Comparing strings with error correction

nAutoIT · September 16, 2011

I am trying to compare strings with an array of names and i want to include error correction, like correcting interchanged letters. For example: Smith = smiht

Since the array is pretty big and i have to compare several strings this should be as fast as possible. I have working code, that does it with brute force.

$input = "smiht"
 
Global $namearray[4]
$namearray[0] = "Willis"
$namearray[1] = "Schwarzenegger"
$namearray[2] = "Smith"
$namearray[3] = "Norris"
For $i = 0 To UBound($namearray)-1
If StringCompare($namearray[$i], $input) = 0 Then
  MsgBox(0, "Match", "Number: " & $i+1)
  Exit
EndIf
Next
$length = StringLen($input)
For $j = 0 To UBound($namearray)-1
For $k = 1 To $length-1
  $letter1 = StringTrimLeft($input, $k-1)
  $letter1 = StringTrimRight($letter1, $length-$k)
  $letter2 = StringTrimLeft($input, $k)
  $letter2 = StringTrimRight($letter2, $length-$k-1)
  $replaced = StringLeft($input, $k-1) & $letter2 & $letter1 & StringRight($input, $length-$k-1)
  If StringCompare($namearray[$j], $replaced) = 0 Then
   MsgBox(0, "Match", "Number: " & $j+1)
   Exit
  EndIf
Next
Next

That is obviously not very elegant and much to slow.
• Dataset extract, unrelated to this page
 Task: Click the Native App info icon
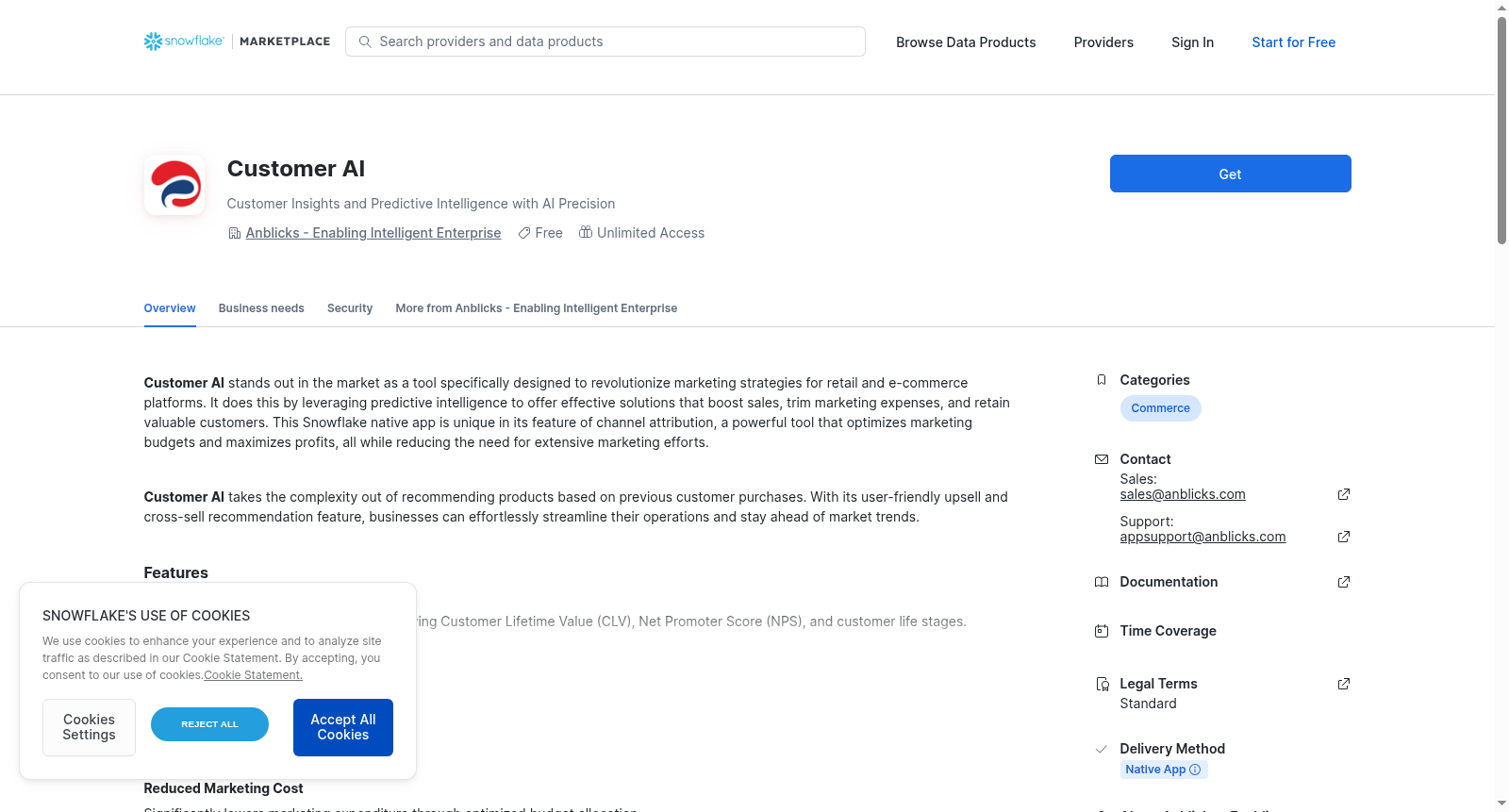point(1195,770)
Would appreciate any suggestions on how to approach that problem.

JohnOne · September 16, 2011

I could be off target here, but maybe a simple array is not best suited for this task.

I don't know much about SQL but maybe a database is better suited, I think then you could use the "LIKE" keyword.

I know this is not a solution to what you asked, rather a suggestion.

nAutoIT · September 16, 2011

Thanks for the answer, JohnOne.

I never worked with SQL, but i probably will sooner or later. I just took a look at the LIKE operator and i do not see, how that can help with interchanged letters. I only found "_" and "%" wildcards that could help in identifying partial matches.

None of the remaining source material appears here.